What is required. Convert the listing below into a Markdown table with the columns No. and Line, giving each line its own numbered row and leaving out blank lines.

━━━━━━━━━━━━━━━━━━━━━━━━━━━━━━

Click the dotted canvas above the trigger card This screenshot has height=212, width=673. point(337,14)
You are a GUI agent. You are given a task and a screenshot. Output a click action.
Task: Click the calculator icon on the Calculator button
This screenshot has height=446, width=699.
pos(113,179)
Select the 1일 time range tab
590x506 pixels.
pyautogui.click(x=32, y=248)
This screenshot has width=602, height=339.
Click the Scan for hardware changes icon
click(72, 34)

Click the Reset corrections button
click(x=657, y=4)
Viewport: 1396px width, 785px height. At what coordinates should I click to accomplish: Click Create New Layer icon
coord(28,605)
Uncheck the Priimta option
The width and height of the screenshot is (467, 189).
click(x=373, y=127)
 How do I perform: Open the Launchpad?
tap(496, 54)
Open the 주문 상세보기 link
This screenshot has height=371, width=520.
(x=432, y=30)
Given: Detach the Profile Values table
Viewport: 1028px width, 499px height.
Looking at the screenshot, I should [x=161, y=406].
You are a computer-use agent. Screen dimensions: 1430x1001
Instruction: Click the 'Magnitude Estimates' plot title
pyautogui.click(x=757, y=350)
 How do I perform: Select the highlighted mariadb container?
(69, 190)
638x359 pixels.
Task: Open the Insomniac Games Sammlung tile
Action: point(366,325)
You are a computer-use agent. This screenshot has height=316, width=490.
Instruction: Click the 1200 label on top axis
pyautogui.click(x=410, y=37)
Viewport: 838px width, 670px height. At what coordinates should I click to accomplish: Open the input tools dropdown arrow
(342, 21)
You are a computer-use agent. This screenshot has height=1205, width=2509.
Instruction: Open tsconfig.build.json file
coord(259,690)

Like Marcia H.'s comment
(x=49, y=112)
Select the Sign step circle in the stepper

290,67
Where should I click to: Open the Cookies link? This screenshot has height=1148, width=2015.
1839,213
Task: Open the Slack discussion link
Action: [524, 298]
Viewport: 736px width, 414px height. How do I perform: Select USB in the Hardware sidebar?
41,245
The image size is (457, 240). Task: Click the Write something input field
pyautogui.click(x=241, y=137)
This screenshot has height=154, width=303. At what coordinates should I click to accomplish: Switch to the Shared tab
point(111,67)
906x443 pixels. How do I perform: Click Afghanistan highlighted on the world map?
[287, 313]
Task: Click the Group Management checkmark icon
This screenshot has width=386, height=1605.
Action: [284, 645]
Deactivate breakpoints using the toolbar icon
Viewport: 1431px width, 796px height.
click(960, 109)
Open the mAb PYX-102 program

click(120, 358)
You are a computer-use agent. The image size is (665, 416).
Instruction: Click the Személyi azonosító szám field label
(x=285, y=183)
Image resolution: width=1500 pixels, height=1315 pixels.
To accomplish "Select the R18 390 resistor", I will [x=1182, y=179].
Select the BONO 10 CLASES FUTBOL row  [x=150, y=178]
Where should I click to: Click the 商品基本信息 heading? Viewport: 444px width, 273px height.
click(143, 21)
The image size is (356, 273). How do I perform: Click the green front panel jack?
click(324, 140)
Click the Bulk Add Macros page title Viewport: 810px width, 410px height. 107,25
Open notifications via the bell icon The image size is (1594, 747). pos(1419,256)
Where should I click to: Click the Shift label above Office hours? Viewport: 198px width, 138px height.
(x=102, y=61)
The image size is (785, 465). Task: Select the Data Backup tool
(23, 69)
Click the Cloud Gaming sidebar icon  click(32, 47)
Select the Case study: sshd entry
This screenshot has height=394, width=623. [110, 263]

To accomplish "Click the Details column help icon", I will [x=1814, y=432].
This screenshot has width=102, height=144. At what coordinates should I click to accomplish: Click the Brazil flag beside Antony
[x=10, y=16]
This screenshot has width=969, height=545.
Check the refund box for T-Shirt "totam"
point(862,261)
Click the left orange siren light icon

━━━━━━━━━━━━━━━━━━━━━━━━━━━━━━

Response below.
| No. | Line |
|---|---|
| 1 | Click the dotted canvas above the trigger card This screenshot has height=212, width=673. point(337,14) |
| 2 | You are a GUI agent. You are given a task and a screenshot. Output a click action. |
| 3 | Task: Click the calculator icon on the Calculator button |
| 4 | This screenshot has height=446, width=699. |
| 5 | pos(113,179) |
| 6 | Select the 1일 time range tab |
| 7 | 590x506 pixels. |
| 8 | pyautogui.click(x=32, y=248) |
| 9 | This screenshot has width=602, height=339. |
| 10 | Click the Scan for hardware changes icon |
| 11 | click(72, 34) |
| 12 | Click the Reset corrections button |
| 13 | click(x=657, y=4) |
| 14 | Viewport: 1396px width, 785px height. At what coordinates should I click to accomplish: Click Create New Layer icon |
| 15 | coord(28,605) |
| 16 | Uncheck the Priimta option |
| 17 | The width and height of the screenshot is (467, 189). |
| 18 | click(x=373, y=127) |
| 19 |  How do I perform: Open the Launchpad? |
| 20 | tap(496, 54) |
| 21 | Open the 주문 상세보기 link |
| 22 | This screenshot has height=371, width=520. |
| 23 | (x=432, y=30) |
| 24 | Given: Detach the Profile Values table |
| 25 | Viewport: 1028px width, 499px height. |
| 26 | Looking at the screenshot, I should [x=161, y=406]. |
| 27 | You are a computer-use agent. Screen dimensions: 1430x1001 |
| 28 | Instruction: Click the 'Magnitude Estimates' plot title |
| 29 | pyautogui.click(x=757, y=350) |
| 30 |  How do I perform: Select the highlighted mariadb container? |
| 31 | (69, 190) |
| 32 | 638x359 pixels. |
| 33 | Task: Open the Insomniac Games Sammlung tile |
| 34 | Action: point(366,325) |
| 35 | You are a computer-use agent. This screenshot has height=316, width=490. |
| 36 | Instruction: Click the 1200 label on top axis |
| 37 | pyautogui.click(x=410, y=37) |
| 38 | Viewport: 838px width, 670px height. At what coordinates should I click to accomplish: Open the input tools dropdown arrow |
| 39 | (342, 21) |
| 40 | You are a computer-use agent. This screenshot has height=1205, width=2509. |
| 41 | Instruction: Open tsconfig.build.json file |
| 42 | coord(259,690) |
| 43 | Like Marcia H.'s comment |
| 44 | (x=49, y=112) |
| 45 | Select the Sign step circle in the stepper |
| 46 | 290,67 |
| 47 | Where should I click to: Open the Cookies link? This screenshot has height=1148, width=2015. |
| 48 | 1839,213 |
| 49 | Task: Open the Slack discussion link |
| 50 | Action: [524, 298] |
| 51 | Viewport: 736px width, 414px height. How do I perform: Select USB in the Hardware sidebar? |
| 52 | 41,245 |
| 53 | The image size is (457, 240). Task: Click the Write something input field |
| 54 | pyautogui.click(x=241, y=137) |
| 55 | This screenshot has height=154, width=303. At what coordinates should I click to accomplish: Switch to the Shared tab |
| 56 | point(111,67) |
| 57 | 906x443 pixels. How do I perform: Click Afghanistan highlighted on the world map? |
| 58 | [287, 313] |
| 59 | Task: Click the Group Management checkmark icon |
| 60 | This screenshot has width=386, height=1605. |
| 61 | Action: [284, 645] |
| 62 | Deactivate breakpoints using the toolbar icon |
| 63 | Viewport: 1431px width, 796px height. |
| 64 | click(960, 109) |
| 65 | Open the mAb PYX-102 program |
| 66 | click(120, 358) |
| 67 | You are a computer-use agent. The image size is (665, 416). |
| 68 | Instruction: Click the Személyi azonosító szám field label |
| 69 | (x=285, y=183) |
| 70 | Image resolution: width=1500 pixels, height=1315 pixels. |
| 71 | To accomplish "Select the R18 390 resistor", I will [x=1182, y=179]. |
| 72 | Select the BONO 10 CLASES FUTBOL row  [x=150, y=178] |
| 73 | Where should I click to: Click the 商品基本信息 heading? Viewport: 444px width, 273px height. |
| 74 | click(143, 21) |
| 75 | The image size is (356, 273). How do I perform: Click the green front panel jack? |
| 76 | click(324, 140) |
| 77 | Click the Bulk Add Macros page title Viewport: 810px width, 410px height. 107,25 |
| 78 | Open notifications via the bell icon The image size is (1594, 747). pos(1419,256) |
| 79 | Where should I click to: Click the Shift label above Office hours? Viewport: 198px width, 138px height. |
| 80 | (x=102, y=61) |
| 81 | The image size is (785, 465). Task: Select the Data Backup tool |
| 82 | (23, 69) |
| 83 | Click the Cloud Gaming sidebar icon  click(32, 47) |
| 84 | Select the Case study: sshd entry |
| 85 | This screenshot has height=394, width=623. [110, 263] |
| 86 | To accomplish "Click the Details column help icon", I will [x=1814, y=432]. |
| 87 | This screenshot has width=102, height=144. At what coordinates should I click to accomplish: Click the Brazil flag beside Antony |
| 88 | [x=10, y=16] |
| 89 | This screenshot has width=969, height=545. |
| 90 | Check the refund box for T-Shirt "totam" |
| 91 | point(862,261) |
| 92 | Click the left orange siren light icon |